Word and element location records
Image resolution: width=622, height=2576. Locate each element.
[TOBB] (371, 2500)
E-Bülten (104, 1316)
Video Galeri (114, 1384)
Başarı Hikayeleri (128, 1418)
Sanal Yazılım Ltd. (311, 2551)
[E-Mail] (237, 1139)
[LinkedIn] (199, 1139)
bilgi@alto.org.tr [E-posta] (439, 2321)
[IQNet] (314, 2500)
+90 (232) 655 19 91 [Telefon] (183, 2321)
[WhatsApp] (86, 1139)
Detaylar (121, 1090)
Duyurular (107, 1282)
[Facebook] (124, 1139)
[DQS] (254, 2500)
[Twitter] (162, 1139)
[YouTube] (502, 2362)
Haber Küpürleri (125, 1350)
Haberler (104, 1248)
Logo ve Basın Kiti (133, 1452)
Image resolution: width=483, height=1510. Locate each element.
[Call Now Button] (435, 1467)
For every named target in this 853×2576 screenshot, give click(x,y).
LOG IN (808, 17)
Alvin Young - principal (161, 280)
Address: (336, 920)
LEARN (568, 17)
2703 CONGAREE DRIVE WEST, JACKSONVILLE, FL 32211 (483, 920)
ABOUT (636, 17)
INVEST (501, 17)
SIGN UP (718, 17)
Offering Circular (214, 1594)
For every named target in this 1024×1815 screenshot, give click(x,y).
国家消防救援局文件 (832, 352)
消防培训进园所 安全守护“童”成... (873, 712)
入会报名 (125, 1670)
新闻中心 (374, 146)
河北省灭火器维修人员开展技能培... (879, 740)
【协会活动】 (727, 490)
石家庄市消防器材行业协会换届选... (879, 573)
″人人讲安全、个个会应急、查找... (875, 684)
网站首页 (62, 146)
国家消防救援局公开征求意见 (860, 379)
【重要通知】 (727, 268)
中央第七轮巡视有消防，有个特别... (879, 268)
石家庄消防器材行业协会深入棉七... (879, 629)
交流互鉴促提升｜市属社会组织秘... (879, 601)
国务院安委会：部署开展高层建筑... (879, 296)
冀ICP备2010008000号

**REQUIREMENT**. From the records above, copy every line that contains the string "this". Case matters.

**ANSWER IN FULL**.
For every named target in this 853×2576 screenshot, give click(x,y).
For every named target in this 1024×1815 screenshot, give click(x,y).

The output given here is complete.